Source records:
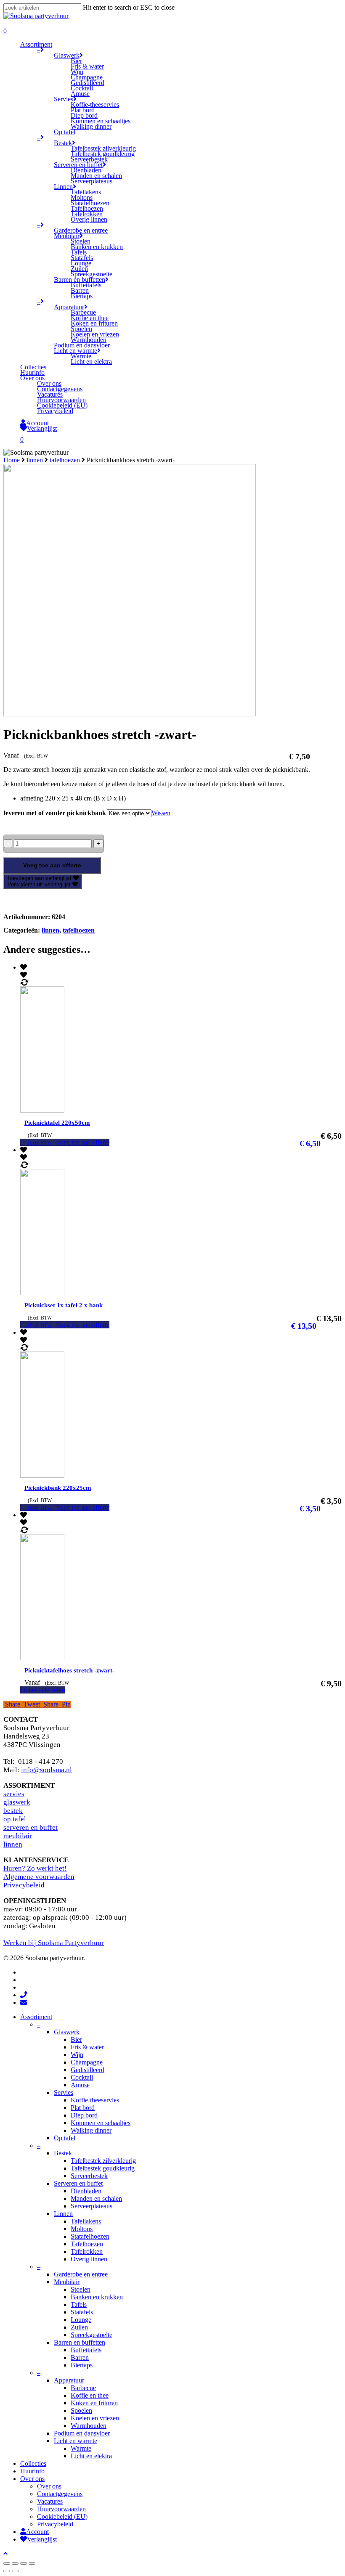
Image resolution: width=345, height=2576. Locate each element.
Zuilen (79, 2327)
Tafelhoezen (87, 2243)
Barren (80, 2357)
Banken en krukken (97, 2296)
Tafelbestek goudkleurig (103, 2168)
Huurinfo (32, 2471)
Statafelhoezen (90, 2236)
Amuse (80, 2084)
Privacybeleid (24, 1885)
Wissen (160, 812)
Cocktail (82, 2077)
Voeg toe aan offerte (52, 865)
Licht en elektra (91, 2455)
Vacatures (50, 2501)
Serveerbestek (89, 2175)
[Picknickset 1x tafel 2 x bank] (79, 1292)
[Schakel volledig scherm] (23, 2563)
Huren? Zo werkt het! (35, 1868)
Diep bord (84, 2115)
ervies (15, 1794)
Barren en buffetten (79, 2342)
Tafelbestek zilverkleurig (103, 2160)
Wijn (77, 2054)
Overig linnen (89, 2259)
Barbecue (83, 2387)
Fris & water (87, 2047)
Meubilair (67, 2281)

What you are asked to do: Return every line of the data above exactly, and omit all pictures.

Exercise solution:
Image resolution: width=345, height=2576. Locate each element.
Zuilen (79, 2327)
Tafelhoezen (87, 2243)
Barren (80, 2357)
Banken en krukken (97, 2296)
Tafelbestek goudkleurig (103, 2168)
Huurinfo (32, 2471)
Statafelhoezen (90, 2236)
Amuse (80, 2084)
Privacybeleid (24, 1885)
Wissen (160, 812)
Cocktail (82, 2077)
Voeg toe aan offerte (52, 865)
Licht en elektra (91, 2455)
Vacatures (50, 2501)
Serveerbestek (89, 2175)
[Picknickset 1x tafel 2 x bank] (79, 1292)
[Schakel volledig scherm] (23, 2563)
Huren? Zo werkt het! (35, 1868)
Diep bord (84, 2115)
ervies (15, 1794)
Barren en buffetten (79, 2342)
Tafelbestek zilverkleurig (103, 2160)
Wijn (77, 2054)
Overig linnen (89, 2259)
Barbecue (83, 2387)
Fris & water (87, 2047)
Meubilair (67, 2281)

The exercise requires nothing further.